The inquiry is set to answer three hard questions: was the UK properly prepared for the pandemic? Were the measures taken appropriate? And what are the lessons for the future?

One would think these questions required a more balanced set of voices on the opening day. In the public consultation, it was the long-term impact of pandemic policies on children and young people that was most clearly emphasised. 

The term ‘public inquiry’ begs two other fundamental questions: which members of the public will be privileged over others? And what methods of inquiry will be used to support the claims they make? 

The first two public groups to take the stand were representatives of Scottish and Welsh bereaved families. Their respective governments also submitted opening statements that stressed their grief but made little reference to those “millions of others.” Nor, for that matter, the conclusions of the Scottish and Welsh government’s own health impact assessment that concluded lockdown harms were predictable and severe, especially for children. 

review of decades of UK public inquiries noted they are “by their nature controversial.” One of these will be about the science of lockdown. The opening statement by the Association of Directors of Public Health declared that “full lockdown was never anticipated as a reasonable worst-case scenario.” This is also reflected in the WHO’s recommendations for respiratory pandemics, from late 2019.

Yet the inquiry seemed genuinely confused by this. In this first week very little was said about Sweden, despite the country already having concluded its own public assessment that largely supported its ‘no lockdown’ approach. Instead, the inquiry was told to learn from Taiwan, South Korea, Singapore and New Zealand.

The opening statement of the Trade Union Congress (TUC), which represents the majority of UK unions, rightly pointed to the impact of austerity policies and the disproportionate impact of Covid on ethnic minorities. Yet no mention of ‘lockdown’ or its impacts on workers and minority groups. No consideration that the economic devastation of lockdown may itself further social programme austerity.

We may assume scientists will be more neutral and balanced. Yet these implicit biases have long crept into the scientific community. A series of articles commissioned by the BMJ for the inquiry were dominated by iSAGE members (think: Zero Covid) who will likely be over-represented in the months and years ahead. Yes, there are voices of critical appraisal, but will they be given sufficient attention?

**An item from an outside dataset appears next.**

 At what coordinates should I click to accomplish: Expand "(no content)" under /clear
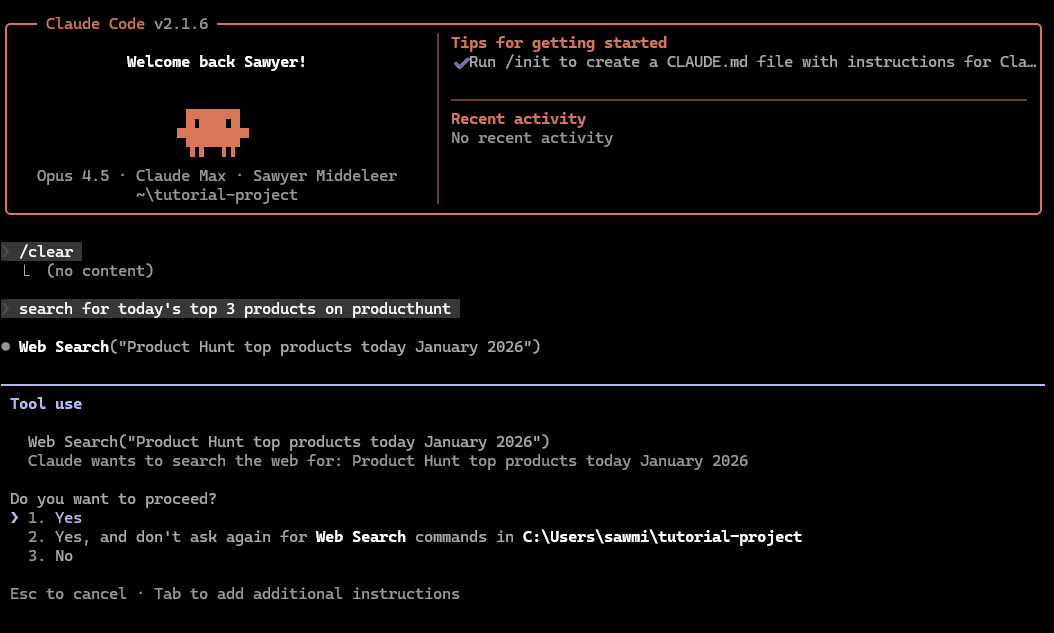pyautogui.click(x=99, y=270)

In the 150 lockdown questions sent by Baroness Hallett to Boris Johnson, a number of them are leading questions, suggesting that he did not lockdown fast enough or hard enough. This appears to be the theme of the inquiry, which is continuing the same inversion of the precautionary principle that has dominated in the legal profession: the right to be protected from Covid stands above all other rights, even when scientific evidence is uncertain. 

This value judgement, and the central stage given to bereaved families, is probably why those attending have been asked to take Covid tests and other safety measures. This is no longer government policy.

We seem to be stuck in the same traps: over-emphasising the effectiveness of Covid interventions, under-estimating their evidence-base, and sidestepping their unintended consequences and harms

The inquiry can’t make everyone happy. But it should strive for balance, objectivity and a rigorous look at the totality of evidence. It is the least the British public deserves for a few £100 million. But from the opening week, I am unsure.